The USNS Maury, a Military Sealift Command oceanographic survey ship, should also be renamed, the panel concluded. The ship is named after a pioneer of oceanography and naval officer who later joined the Confederacy.
The commission has completed three reports since August with sweeping recommendations for the Pentagon, which include renaming Fort Hood, Texas; Fort Bragg, North Carolina; Fort Benning, Georgia; and six other military bases in the South. It also said West Point and the Naval Academy should strip the names of Confederate military leaders from buildings and property.
The entire initiative will cost about $62 million, but the renaming could be an arduous process for some of the nation's largest Army bases, which will require changes to maps, signs, websites and any other references, retired Lt. Gen. Thomas Bostick, a commission member, said during a briefing Tuesday on the latest recommendations.
"There's some places where the secretaries can move on fairly quickly," said Bostick, who also sat on the review panel that recommended the repeal of the military's "Don't Ask, Don't Tell" policy for gay troops in 2011. "Maybe the bases are going to take some time."
The changes are supposed to be in place by the beginning of 2024, according to the law passed by Congress in December 2020.
The push from Congress to create the panel came amid a national debate on race and civil rights, including how the country remembers the Southern states that fought against the union for the cause of slavery. Many of the Confederate names and memorials were created in the 1900s as part of a movement to promote the Lost Cause mythology, which seeks to whitewash the South's motivations in the war and the suffering of slaves.
The debate is still politically charged. Former President Donald Trump vetoed the must-pass annual defense bill that included the creation of the Naming Commission over his opposition to removing Confederate names from military bases. But he was overridden by Congress.
The Arlington Confederate Memorial perpetuates the myths about the South, particularly one about how slaves were devoted to their masters, and is "perhaps the most egregious loyal slave monument," according to an article in Smithsonian Magazine in 2017.

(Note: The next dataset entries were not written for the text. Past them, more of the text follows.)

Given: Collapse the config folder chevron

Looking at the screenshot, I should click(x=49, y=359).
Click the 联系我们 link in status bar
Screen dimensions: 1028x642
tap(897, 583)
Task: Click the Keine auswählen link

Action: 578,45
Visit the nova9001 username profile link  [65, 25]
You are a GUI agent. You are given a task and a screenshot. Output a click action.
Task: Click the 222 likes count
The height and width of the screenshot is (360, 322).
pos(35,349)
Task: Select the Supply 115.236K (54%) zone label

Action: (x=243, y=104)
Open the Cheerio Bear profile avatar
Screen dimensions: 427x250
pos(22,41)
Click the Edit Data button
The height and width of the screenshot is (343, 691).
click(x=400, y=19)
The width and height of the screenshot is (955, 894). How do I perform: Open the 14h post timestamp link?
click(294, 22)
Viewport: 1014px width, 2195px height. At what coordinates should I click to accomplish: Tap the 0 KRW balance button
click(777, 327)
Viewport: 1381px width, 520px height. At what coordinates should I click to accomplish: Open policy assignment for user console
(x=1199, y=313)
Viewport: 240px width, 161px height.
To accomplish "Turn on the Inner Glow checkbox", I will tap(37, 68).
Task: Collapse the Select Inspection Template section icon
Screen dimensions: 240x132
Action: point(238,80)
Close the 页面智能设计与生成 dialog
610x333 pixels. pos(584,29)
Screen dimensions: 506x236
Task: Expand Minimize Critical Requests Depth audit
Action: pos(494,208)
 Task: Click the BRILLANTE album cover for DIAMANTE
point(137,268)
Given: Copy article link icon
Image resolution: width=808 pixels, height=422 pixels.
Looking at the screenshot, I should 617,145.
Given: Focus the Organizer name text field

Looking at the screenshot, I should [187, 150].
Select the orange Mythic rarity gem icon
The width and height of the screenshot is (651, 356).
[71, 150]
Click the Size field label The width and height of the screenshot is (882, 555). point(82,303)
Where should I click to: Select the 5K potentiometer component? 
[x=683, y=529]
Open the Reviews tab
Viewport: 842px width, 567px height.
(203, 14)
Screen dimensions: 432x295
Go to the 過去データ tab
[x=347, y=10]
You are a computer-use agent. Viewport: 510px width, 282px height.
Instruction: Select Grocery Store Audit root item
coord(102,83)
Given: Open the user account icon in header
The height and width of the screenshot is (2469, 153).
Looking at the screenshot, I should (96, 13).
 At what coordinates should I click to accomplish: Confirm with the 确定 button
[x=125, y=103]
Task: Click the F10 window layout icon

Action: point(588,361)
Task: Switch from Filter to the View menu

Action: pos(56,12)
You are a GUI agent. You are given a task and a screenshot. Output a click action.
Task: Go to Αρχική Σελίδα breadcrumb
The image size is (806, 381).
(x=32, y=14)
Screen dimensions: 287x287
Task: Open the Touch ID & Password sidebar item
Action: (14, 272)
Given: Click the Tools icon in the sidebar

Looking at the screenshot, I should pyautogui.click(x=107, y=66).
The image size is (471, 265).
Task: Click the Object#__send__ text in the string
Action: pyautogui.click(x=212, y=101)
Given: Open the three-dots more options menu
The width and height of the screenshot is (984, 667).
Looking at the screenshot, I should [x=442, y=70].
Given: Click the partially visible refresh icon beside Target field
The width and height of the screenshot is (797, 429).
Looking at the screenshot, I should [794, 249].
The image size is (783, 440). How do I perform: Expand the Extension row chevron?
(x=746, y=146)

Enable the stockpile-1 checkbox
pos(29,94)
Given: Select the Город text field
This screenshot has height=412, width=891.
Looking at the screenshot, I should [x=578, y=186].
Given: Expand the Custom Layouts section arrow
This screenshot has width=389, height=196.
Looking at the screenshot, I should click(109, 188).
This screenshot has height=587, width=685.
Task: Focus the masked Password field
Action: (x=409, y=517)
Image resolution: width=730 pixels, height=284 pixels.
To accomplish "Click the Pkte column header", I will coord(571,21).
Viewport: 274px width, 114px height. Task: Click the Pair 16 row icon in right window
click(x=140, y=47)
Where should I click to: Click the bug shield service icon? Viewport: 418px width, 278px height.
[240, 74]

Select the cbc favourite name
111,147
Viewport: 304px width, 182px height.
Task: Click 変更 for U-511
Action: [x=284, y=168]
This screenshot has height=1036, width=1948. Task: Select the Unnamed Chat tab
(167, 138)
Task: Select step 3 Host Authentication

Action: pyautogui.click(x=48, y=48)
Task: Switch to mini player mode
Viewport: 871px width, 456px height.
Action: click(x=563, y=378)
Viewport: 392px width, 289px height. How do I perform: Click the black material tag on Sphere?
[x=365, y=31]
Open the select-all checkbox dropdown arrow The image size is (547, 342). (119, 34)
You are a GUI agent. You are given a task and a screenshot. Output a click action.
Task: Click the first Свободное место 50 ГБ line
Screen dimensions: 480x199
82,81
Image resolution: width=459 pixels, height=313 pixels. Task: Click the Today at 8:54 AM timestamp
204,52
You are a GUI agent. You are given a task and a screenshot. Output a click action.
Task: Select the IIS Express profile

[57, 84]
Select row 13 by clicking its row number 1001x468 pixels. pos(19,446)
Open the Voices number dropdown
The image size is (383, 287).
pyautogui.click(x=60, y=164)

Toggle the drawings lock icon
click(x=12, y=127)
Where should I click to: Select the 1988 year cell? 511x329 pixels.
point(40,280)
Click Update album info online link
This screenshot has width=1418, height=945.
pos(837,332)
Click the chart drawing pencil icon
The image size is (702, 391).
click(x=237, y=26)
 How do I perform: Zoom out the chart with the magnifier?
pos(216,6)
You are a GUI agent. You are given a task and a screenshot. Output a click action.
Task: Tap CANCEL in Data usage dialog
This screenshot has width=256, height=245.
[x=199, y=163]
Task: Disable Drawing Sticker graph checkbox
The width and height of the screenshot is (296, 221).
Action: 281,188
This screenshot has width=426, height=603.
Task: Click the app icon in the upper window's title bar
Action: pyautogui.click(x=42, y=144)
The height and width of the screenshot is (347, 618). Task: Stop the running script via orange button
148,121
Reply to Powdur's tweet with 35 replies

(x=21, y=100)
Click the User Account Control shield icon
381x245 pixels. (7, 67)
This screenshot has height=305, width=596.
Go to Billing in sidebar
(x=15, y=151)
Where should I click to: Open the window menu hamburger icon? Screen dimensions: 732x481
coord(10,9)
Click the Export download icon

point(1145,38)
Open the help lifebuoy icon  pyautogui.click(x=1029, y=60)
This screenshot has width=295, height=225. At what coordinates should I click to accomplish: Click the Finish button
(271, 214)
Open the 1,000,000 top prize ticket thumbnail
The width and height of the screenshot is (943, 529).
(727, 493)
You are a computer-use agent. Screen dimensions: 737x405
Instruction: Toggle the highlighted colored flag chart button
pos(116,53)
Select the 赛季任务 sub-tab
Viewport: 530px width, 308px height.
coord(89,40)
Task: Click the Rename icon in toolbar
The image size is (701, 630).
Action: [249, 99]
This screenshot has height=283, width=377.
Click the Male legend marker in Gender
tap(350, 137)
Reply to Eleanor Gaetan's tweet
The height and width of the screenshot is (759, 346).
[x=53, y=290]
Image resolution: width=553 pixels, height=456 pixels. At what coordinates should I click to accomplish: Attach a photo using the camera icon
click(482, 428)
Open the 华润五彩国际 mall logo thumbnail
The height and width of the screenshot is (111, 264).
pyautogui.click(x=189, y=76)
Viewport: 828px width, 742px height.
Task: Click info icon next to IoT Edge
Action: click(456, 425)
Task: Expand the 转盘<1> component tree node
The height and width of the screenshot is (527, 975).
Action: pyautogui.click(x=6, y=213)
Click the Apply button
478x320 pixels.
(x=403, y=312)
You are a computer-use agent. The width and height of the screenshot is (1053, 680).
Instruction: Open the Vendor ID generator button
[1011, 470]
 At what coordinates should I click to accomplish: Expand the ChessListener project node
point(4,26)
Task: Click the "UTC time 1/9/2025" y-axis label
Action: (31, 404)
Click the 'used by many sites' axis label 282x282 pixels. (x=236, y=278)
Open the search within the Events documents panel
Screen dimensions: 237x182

The memorial was created after white Southern troops who died in the Civil War were reinterred at the national cemetery beginning in 1900. The graves were segregated for whites only and Black troops were "buried alongside former slaves and poor whites" until the cemetery was desegregated in 1948 by an executive order of President Harry Truman, according to Arlington National Cemetery.
-- Travis Tritten can be reached at travis.tritten@military.com. Follow him on Twitter @Travis_Tritten.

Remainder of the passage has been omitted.